This wonderful property abuts the Keating Industrial Park and seems a natural for expansion of the Keating industrial park. The property has approximetely 2 acreas of its 6.75 in the ALR at the rear of the property.
If you ask me, this is pretty ugly for the price. The reference to the ALR means 2 acres of property is only allowed for farming purposes. Check out the ugly basement view in the rollover images.
Marketing a home where a third of the property is in the ALR and the rest abuts an industrial park doesn't sound that appealing to me!
Please note, the property is being marketed as a residential, not a business property.
I’m irresponsible to stay in my rental that costs 25% of our take-home pay, because all the equity I build will provide my pregnant wife with easier motherhood and more choices in life.
Why is rent thrown-away money while PITI minus P is not?
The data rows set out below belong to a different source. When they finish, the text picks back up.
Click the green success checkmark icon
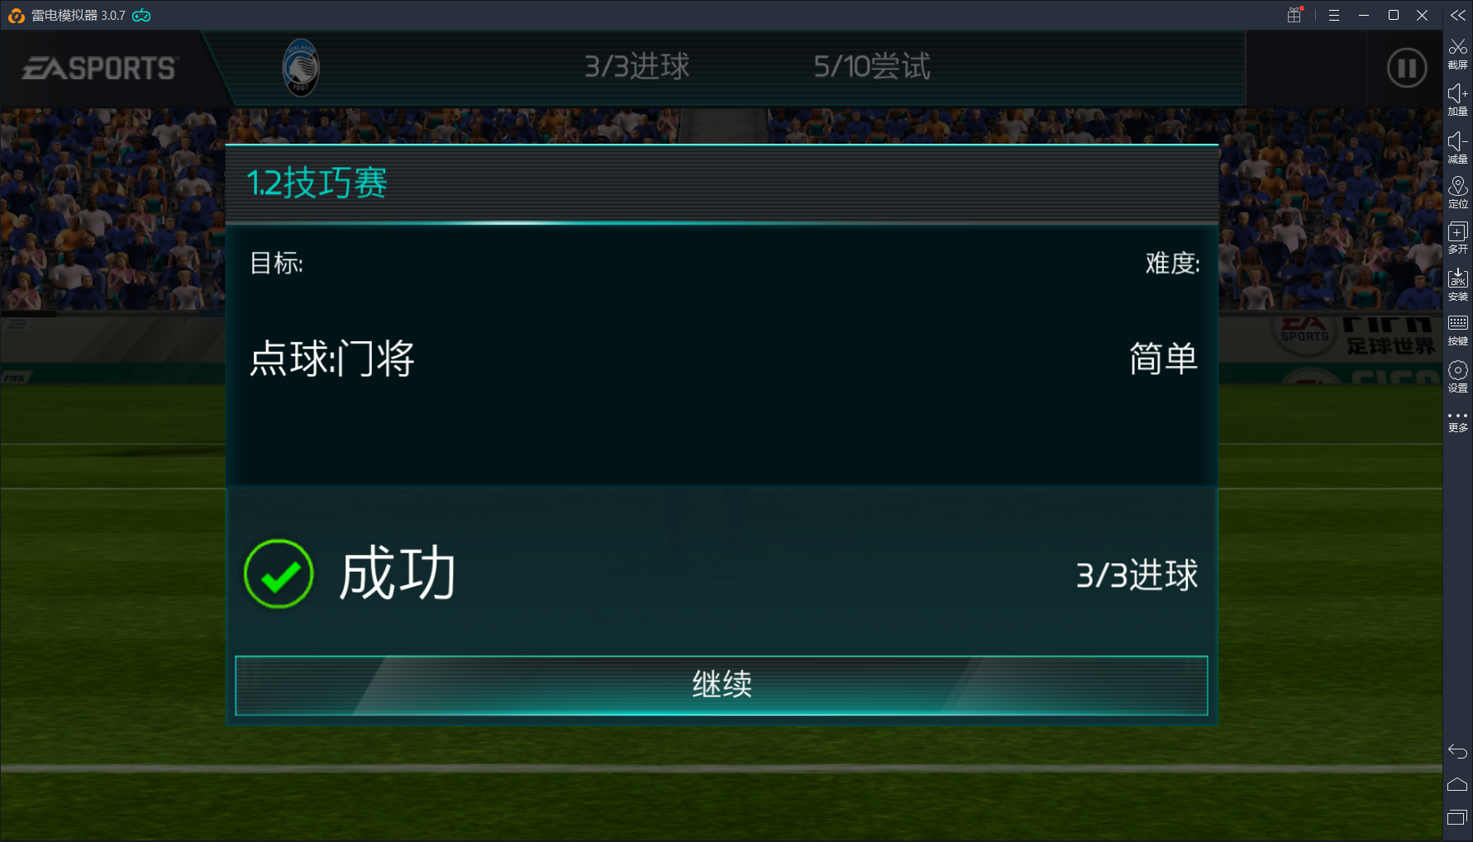Screen dimensions: 1473x842 [279, 574]

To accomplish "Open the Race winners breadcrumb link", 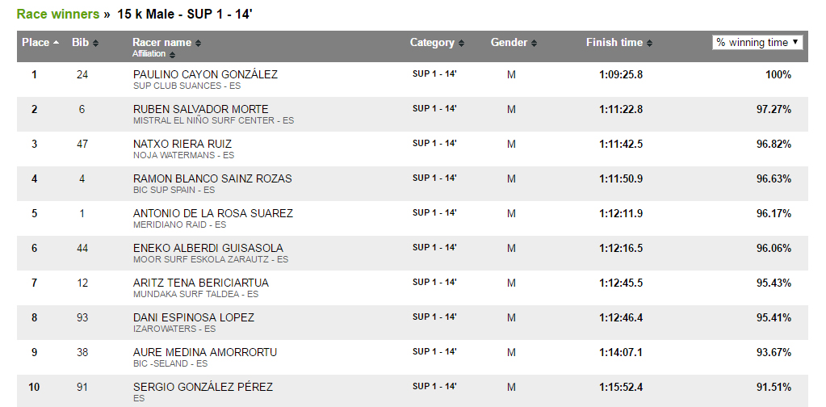I will [58, 15].
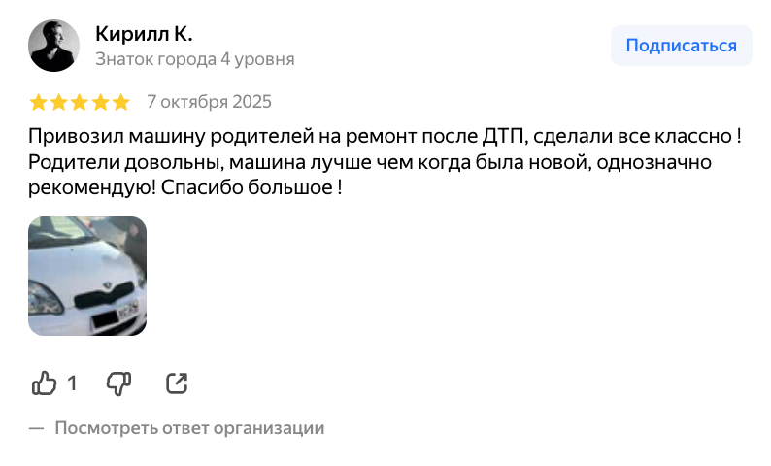This screenshot has height=466, width=771.
Task: Click the fifth rating star
Action: pos(120,102)
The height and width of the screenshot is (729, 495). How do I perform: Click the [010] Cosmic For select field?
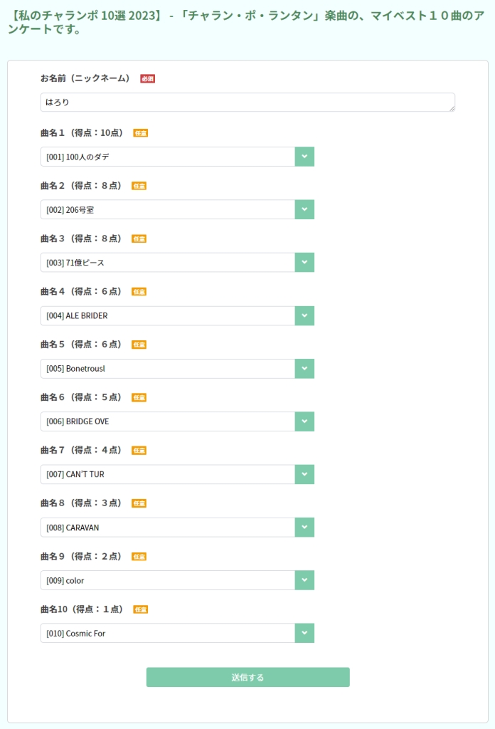pos(168,633)
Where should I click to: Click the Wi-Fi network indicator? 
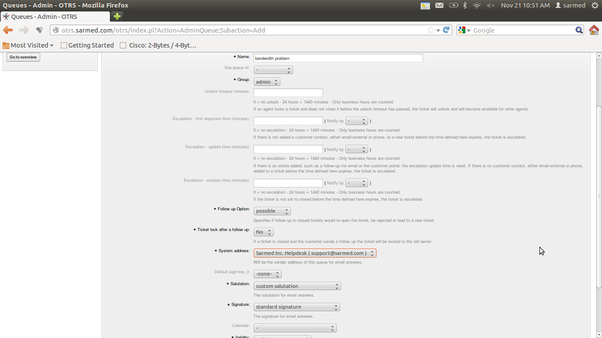click(x=477, y=5)
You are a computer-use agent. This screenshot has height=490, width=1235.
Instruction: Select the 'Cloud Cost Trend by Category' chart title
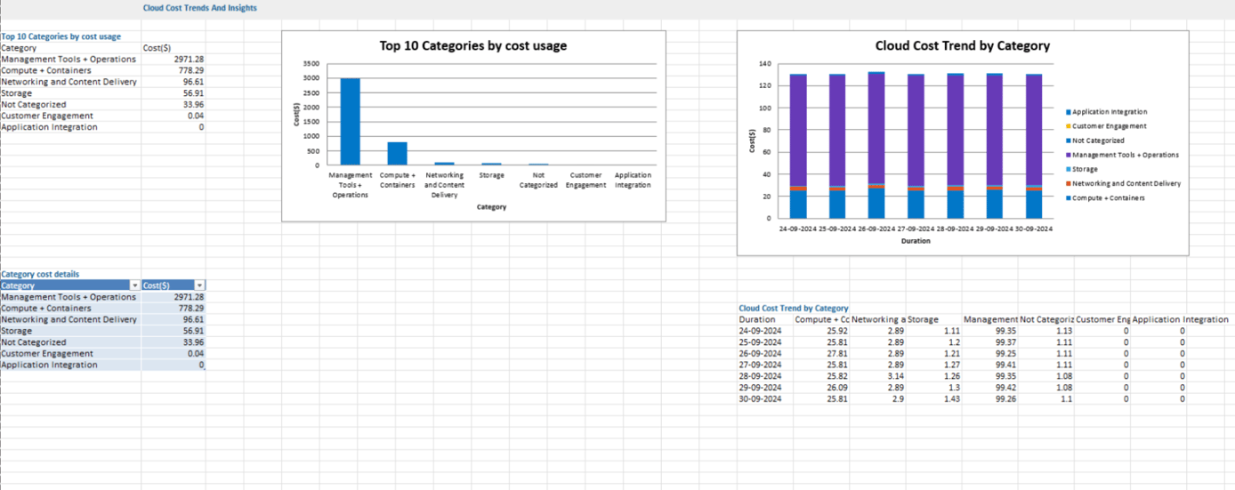pos(962,46)

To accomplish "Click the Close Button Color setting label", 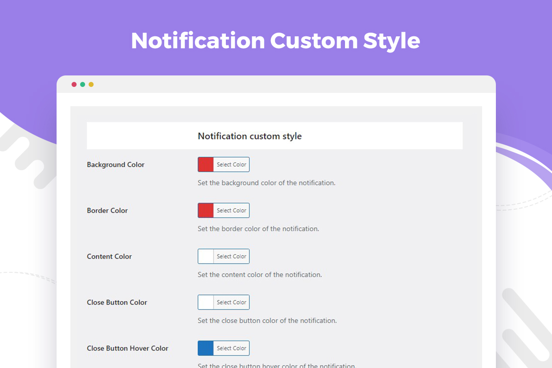I will (x=117, y=303).
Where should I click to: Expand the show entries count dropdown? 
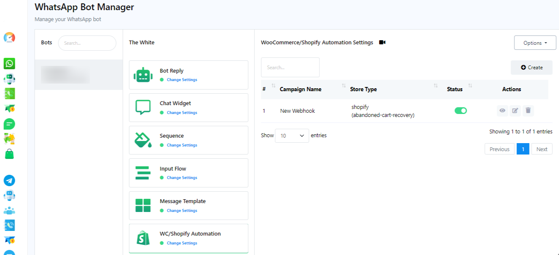[x=292, y=136]
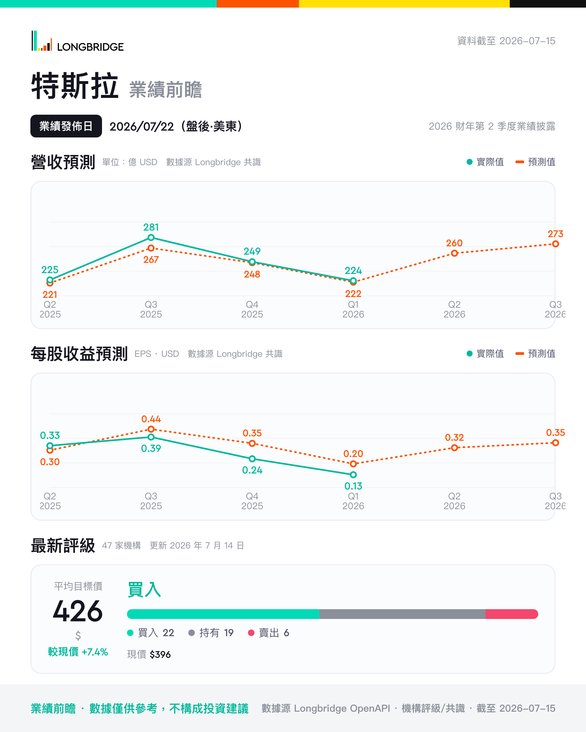
Task: Click the Longbridge logo icon
Action: click(42, 41)
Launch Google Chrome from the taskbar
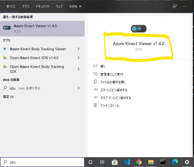 139,162
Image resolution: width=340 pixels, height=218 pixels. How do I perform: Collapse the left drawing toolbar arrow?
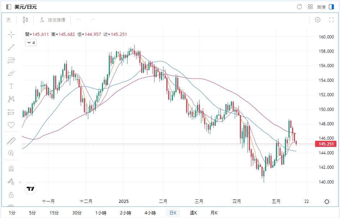click(x=20, y=182)
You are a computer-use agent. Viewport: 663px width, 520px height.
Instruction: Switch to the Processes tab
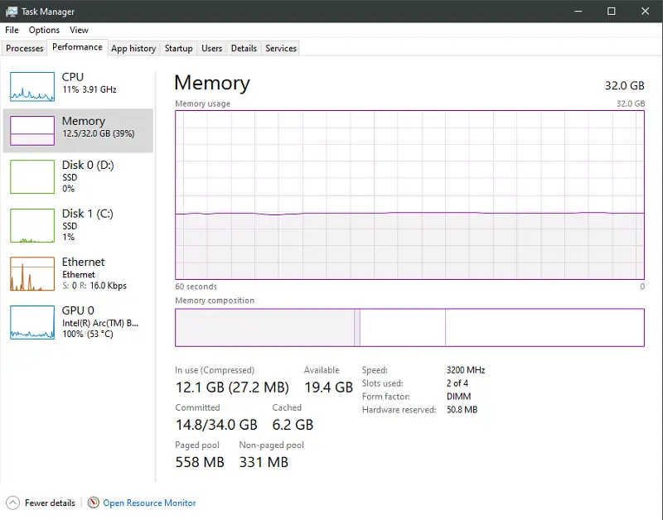click(24, 48)
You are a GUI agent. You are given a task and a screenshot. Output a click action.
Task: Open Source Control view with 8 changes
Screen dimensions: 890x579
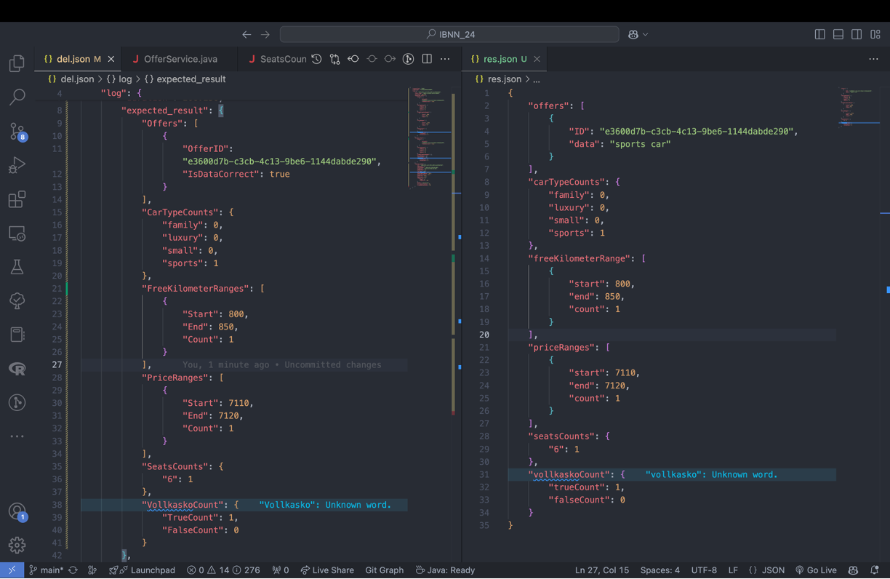point(17,132)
Oh, it must be the perma-ppreciation.
What do you think will happen to property values way out in the far-burbs when soccer moms driving hummers start realizing it costs $400 to fill up the tank for a few days driving???
I figure higher transportation costs are going to provide a long term boost to transportation hub handy real estate and savage the stuff up and down those long windy roads miles from anything but other houses.
That's why property in Victoria may still go up while property in Sooke and Langford could correct in an ugly fashion.
Sooke and Langford?
Uh, that's local in BC Canada.
Sorry, this is now an international real estate blog.
Bwahahahaha!
$4/gal will be the new $1/gal.
Awesome quote --very similar to the one coined by txchick57 from Ben's blog:
"Broke is the New Black"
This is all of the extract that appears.